**Directive**
Transcribe word for word the stretch of the bank transfer FAQ below from "Ans.The beneficiary customer" through "the remitting customer.".

**Text provided**
----------------

Q3. Is there any minimum / maximum amount stipulation for RTGS transactions?

Ans.The RTGS system is primarily meant for large value transactions. The minimum amount to be remitted through RTGS is ` 2 lakh. There is no upper ceiling for RTGS transactions.

Q4. Would the remitting customer get back the money if it is not credited to the beneficiary's account? When?

Ans.Yes. Funds, received by a RTGS member for the credit to a beneficiary customer's account, will be returned to the originating RTGS member within one hour of the receipt of the payment at the PI of the recipient bank or before the end of the RTGS Business day, whichever is earlier, if it is not possible to credit the funds to the beneficiary customer's account for any reason e.g. account does not exist, account frozen, etc. Once the money is received back by the remitting bank, the original debit entry in the customer's account is reversed.

Q5. What is the essential information that the remitting customer would have to furnish to a bank for the remittance to be effected?

Ans.The remitting customer has to furnish the following information to a bank for initiating a RTGS remittance:
1. Amount to be remitted
2. Remitting customer's account number which is to be debited
3. Name of the beneficiary bank and branch
4. The IFSC Number of the receiving branch
5. Name of the beneficiary customer
6. Account number of the beneficiary customer
7. Sender to receiver information, if any

Q6. How would one know the IFSC number of the receiving branch?

Ans.The beneficiary customer can obtain the IFSC code from his bank branch. The IFSC code is also available on the cheque leaf. This code number and bank branch details can be communicated by the beneficiary to the remitting customer.

NEFT (National Electronic Funds Transfer)
Q.1. What is NEFT?

Ans.National Electronic Funds Transfer (NEFT) is a nation-wide payment system facilitating one-to-one funds transfer. Under this Scheme, individuals, firms and corporates can electronically transfer funds from any bank branch to any individual, firm or corporate having an account with any other bank branch in the country participating in the Scheme.

----------------

Text and element pointing data

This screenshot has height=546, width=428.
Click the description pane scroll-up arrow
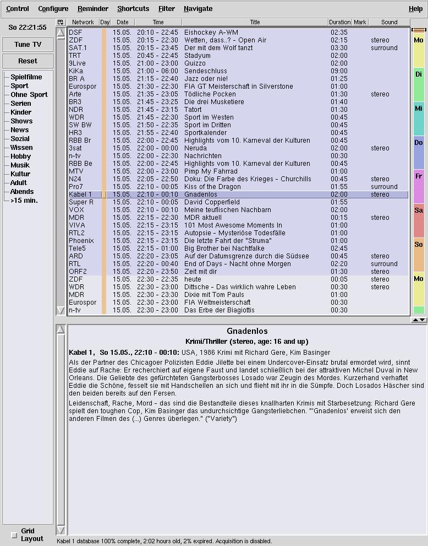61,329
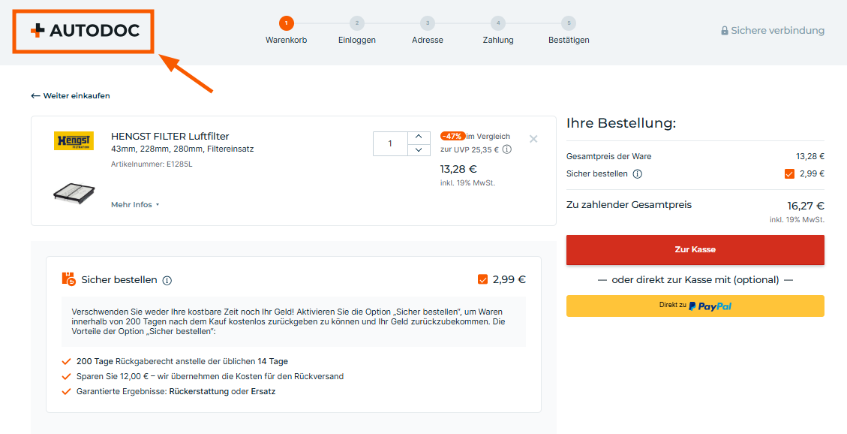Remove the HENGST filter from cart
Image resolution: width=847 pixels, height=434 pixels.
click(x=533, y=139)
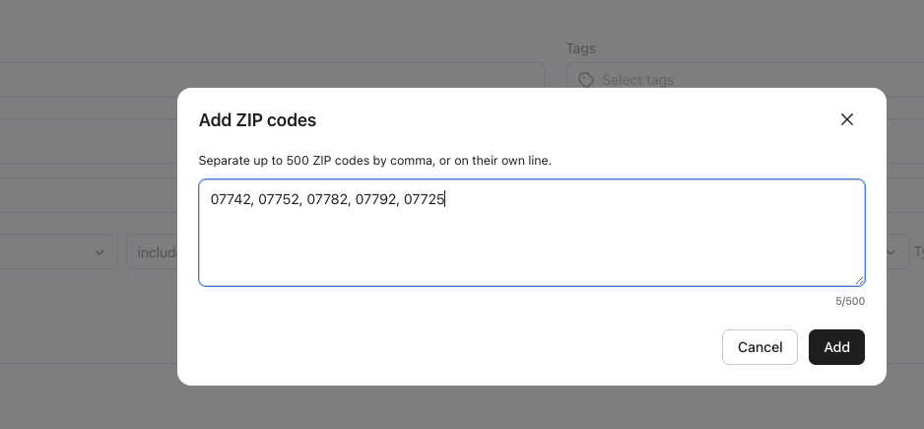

----------------

**Task solution**
Ans.The beneficiary customer can obtain the IFSC code from his bank branch. The IFSC code is also available on the cheque leaf. This code number and bank branch details can be communicated by the beneficiary to the remitting customer.